Characterization of [3H]paroxetine binding in rat brain.

The binding of the 5-hydroxytryptamine (5-HT, serotonin) uptake inhibitor [3H]paroxetine to rat cortical homogenates has been characterized. The effect of tissue concentration was examined and, with 0.75 mg wet weight tissue/ml in a total volume of 1,600 microliter, the binding was optimized with an apparent dissociation constant (KD) of 0.03-0.05 nM. Competition experiments with 5-HT, citalopram, norzimeldine, and desipramine revealed a high (90%) proportion of displaceable binding that fitted a single-site binding model. Fluoxetine and imipramine revealed, in addition to a high-affinity (nanomolar) site, also a low-affinity (micromolar) site representing approximately 10% of the displaceable binding. The specificity of the [3H]paroxetine binding was emphasized by the fact that 5-HT was the only active neurotransmitter bound and that the serotonin S1 and S2 antagonist methysergide was without effect on the binding. Both 5-HT- and fluoxetine-sensitive [3H]paroxetine binding was completely abolished after protease treatment, suggesting that the binding site is of protein nature. Saturation studies with 5-HT (100 microM) sensitive [3H]paroxetine binding were also consistent with a single-site binding model, and the binding was competitively inhibited by 5-HT and imipramine. The number of binding sites (Bmax) for 5-HT-sensitive [3H]paroxetine and [3H]imipramine binding was the same, indicating that the radioligands bind to the same sites.

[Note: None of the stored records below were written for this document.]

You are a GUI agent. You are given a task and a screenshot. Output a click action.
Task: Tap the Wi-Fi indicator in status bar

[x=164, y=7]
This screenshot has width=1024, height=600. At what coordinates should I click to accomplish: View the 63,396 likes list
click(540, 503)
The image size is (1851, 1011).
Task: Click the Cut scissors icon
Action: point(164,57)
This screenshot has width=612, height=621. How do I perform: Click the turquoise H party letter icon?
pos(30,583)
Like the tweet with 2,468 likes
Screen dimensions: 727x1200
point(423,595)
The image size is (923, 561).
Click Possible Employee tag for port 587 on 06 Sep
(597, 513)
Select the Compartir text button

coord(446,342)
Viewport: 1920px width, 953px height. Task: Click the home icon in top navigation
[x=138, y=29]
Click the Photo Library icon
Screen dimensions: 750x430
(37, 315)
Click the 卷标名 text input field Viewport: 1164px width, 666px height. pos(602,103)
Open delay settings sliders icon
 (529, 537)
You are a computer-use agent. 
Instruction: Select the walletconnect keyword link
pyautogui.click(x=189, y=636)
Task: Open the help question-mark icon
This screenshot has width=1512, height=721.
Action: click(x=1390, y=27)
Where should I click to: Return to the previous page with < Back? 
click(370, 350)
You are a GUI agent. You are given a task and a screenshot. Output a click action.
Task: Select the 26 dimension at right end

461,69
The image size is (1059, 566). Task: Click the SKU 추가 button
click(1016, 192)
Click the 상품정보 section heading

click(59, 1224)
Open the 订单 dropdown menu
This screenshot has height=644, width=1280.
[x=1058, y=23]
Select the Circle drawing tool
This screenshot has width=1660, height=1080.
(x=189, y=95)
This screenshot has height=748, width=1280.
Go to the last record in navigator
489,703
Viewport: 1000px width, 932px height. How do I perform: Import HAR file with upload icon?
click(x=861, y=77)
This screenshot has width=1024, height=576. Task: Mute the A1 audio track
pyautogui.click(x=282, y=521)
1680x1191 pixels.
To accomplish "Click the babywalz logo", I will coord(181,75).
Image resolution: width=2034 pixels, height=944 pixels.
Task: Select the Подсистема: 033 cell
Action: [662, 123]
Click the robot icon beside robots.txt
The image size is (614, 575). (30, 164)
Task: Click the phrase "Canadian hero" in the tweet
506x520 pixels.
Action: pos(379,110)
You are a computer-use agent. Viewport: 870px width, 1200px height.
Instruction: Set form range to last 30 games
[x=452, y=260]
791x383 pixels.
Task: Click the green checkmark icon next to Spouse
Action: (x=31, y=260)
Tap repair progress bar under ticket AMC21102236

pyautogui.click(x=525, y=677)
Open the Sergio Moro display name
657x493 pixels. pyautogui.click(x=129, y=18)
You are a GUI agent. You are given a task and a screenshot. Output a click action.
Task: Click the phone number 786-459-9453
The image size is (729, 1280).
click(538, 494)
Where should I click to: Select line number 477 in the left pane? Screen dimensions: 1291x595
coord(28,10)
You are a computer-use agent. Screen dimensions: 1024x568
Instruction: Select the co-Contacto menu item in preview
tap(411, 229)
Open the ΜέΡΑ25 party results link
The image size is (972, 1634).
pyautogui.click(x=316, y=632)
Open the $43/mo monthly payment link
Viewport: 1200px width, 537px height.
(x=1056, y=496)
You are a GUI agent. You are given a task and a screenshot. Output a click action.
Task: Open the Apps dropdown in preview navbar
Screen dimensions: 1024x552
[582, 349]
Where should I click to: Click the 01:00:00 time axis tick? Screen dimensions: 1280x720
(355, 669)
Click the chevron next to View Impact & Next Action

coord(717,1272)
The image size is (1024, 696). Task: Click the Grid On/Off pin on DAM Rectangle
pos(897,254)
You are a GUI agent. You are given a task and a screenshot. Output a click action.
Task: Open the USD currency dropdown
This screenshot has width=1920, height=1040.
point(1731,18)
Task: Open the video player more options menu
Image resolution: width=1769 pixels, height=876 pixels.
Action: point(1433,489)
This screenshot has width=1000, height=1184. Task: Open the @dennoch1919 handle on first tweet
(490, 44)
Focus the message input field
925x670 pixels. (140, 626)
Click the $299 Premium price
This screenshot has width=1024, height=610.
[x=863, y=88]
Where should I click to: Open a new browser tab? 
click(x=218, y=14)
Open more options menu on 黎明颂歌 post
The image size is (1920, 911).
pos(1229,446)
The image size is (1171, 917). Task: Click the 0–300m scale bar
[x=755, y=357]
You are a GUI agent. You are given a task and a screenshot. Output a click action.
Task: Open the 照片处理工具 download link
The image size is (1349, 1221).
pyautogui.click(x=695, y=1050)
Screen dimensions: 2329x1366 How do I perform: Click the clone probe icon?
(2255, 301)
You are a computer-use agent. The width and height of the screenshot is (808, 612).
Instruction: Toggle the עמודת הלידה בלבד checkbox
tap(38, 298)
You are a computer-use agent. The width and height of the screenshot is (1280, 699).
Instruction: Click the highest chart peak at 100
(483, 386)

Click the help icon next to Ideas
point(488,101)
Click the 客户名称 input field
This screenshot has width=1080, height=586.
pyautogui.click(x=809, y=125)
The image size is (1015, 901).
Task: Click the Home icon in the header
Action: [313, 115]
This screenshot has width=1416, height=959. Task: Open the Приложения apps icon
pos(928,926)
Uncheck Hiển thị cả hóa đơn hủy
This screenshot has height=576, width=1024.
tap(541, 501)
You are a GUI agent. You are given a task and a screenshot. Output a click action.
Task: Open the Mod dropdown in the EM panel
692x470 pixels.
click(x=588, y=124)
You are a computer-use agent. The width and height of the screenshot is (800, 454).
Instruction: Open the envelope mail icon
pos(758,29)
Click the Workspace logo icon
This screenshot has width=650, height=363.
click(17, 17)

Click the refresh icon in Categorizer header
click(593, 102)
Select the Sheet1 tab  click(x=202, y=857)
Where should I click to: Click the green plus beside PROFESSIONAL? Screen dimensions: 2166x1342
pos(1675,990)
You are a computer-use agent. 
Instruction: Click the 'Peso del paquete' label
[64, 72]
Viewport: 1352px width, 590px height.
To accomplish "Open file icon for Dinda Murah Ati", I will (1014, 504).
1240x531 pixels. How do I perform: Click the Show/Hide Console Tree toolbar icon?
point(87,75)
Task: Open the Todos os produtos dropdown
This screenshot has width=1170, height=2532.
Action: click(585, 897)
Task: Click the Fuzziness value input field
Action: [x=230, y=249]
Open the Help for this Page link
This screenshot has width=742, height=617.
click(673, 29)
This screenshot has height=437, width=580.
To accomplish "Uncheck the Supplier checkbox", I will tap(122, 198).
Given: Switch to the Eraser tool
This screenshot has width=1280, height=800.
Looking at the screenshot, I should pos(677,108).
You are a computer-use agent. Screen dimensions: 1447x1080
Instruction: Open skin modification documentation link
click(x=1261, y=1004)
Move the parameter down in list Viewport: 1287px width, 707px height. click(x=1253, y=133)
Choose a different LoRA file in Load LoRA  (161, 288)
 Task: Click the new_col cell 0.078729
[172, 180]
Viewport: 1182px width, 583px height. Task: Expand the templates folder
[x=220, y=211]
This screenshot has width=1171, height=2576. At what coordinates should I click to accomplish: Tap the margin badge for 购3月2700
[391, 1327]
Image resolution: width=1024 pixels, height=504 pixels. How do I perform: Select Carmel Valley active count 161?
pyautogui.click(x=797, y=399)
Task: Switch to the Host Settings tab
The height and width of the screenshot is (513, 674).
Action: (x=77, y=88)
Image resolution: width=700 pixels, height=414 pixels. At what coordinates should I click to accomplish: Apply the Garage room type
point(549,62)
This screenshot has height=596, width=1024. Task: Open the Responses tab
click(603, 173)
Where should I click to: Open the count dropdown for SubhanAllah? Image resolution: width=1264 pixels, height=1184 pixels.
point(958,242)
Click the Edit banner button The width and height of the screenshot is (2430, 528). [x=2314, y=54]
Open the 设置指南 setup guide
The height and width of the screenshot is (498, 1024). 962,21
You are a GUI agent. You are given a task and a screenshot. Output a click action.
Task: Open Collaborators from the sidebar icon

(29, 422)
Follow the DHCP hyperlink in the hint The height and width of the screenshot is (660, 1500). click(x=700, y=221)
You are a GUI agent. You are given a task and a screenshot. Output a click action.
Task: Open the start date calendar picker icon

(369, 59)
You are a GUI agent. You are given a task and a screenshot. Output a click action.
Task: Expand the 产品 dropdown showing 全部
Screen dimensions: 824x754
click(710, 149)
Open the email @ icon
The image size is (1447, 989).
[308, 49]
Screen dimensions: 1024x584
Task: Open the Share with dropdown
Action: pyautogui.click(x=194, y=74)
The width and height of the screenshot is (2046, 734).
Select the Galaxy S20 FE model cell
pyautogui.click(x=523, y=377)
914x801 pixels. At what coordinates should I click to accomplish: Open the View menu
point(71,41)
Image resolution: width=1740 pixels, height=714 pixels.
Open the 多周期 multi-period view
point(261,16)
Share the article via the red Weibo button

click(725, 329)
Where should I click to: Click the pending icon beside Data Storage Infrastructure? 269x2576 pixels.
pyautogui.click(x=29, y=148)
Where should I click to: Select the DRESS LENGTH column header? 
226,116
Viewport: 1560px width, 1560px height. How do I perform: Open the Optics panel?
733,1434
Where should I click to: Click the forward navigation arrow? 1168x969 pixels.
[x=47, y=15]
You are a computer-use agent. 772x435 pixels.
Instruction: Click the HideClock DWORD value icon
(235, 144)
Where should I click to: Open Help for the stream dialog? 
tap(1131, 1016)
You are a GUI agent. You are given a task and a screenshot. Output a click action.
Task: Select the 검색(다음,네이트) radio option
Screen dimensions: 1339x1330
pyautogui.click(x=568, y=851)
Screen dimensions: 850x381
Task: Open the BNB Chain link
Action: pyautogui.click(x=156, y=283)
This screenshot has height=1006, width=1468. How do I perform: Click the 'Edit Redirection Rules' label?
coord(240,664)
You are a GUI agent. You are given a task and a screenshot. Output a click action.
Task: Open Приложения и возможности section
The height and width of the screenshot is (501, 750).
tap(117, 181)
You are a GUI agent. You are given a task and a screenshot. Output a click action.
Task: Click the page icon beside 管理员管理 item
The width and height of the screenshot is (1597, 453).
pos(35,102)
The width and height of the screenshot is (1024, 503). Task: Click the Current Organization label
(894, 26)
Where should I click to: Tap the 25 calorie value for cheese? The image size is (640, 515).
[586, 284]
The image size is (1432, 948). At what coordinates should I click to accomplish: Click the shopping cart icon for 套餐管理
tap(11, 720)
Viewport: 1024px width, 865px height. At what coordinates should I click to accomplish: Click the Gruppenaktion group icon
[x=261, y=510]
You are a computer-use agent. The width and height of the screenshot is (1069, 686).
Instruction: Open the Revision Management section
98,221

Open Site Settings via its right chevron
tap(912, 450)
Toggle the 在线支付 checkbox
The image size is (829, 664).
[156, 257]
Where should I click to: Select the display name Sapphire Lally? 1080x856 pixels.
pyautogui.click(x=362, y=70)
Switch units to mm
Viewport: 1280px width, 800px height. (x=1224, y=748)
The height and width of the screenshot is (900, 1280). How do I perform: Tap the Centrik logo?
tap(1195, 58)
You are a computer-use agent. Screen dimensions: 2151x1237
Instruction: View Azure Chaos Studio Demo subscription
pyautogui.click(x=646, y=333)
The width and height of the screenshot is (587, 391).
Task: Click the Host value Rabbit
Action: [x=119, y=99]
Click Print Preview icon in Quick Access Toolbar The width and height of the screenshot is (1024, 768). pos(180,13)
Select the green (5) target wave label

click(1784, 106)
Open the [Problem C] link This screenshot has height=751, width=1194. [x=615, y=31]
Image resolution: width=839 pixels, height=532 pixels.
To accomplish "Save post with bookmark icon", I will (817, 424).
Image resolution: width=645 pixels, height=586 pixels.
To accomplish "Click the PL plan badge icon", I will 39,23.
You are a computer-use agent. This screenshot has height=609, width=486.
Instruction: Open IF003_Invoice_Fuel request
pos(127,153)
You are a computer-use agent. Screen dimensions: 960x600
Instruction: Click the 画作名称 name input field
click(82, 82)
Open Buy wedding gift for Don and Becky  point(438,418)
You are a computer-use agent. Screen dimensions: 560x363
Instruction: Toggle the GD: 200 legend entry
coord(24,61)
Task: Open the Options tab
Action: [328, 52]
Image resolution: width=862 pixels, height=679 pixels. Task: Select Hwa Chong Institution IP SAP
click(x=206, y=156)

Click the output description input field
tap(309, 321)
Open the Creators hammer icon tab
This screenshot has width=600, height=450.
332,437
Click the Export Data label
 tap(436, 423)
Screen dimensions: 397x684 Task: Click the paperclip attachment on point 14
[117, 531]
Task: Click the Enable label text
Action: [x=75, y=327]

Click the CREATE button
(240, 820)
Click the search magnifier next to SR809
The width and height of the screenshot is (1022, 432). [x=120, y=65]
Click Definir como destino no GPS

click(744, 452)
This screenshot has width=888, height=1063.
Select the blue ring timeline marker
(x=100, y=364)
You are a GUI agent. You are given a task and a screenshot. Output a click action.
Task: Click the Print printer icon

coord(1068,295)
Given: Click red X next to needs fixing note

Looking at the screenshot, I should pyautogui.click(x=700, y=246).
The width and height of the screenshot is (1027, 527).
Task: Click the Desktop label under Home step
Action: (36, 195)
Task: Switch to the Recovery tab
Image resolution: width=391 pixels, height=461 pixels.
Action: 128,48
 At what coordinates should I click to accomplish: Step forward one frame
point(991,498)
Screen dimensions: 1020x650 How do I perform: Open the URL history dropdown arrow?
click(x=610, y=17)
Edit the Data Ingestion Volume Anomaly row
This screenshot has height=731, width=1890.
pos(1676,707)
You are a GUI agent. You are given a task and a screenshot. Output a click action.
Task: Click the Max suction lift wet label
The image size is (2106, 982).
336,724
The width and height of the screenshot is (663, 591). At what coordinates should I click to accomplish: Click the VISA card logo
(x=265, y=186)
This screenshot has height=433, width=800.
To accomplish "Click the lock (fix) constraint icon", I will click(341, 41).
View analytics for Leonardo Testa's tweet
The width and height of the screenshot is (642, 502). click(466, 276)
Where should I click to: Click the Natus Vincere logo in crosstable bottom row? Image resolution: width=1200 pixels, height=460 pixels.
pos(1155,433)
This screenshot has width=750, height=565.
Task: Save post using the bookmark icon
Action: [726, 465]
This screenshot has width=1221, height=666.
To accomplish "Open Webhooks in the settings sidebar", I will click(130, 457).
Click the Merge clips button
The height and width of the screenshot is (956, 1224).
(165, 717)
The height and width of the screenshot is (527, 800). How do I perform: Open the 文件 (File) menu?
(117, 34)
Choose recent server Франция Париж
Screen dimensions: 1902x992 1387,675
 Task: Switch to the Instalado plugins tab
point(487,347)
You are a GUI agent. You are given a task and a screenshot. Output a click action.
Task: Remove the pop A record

Lesion experiments with p-chloroamphetamine resulted in a binding in frontal and parietal cortices becoming undetectable and a greater than 60% reduction in the striatum and hypothalamus, indicating a selective localization on 5-HT terminals. Together these findings suggest that [3H]paroxetine specifically and selectively labels the substrate recognition site for 5-HT uptake in rat brain.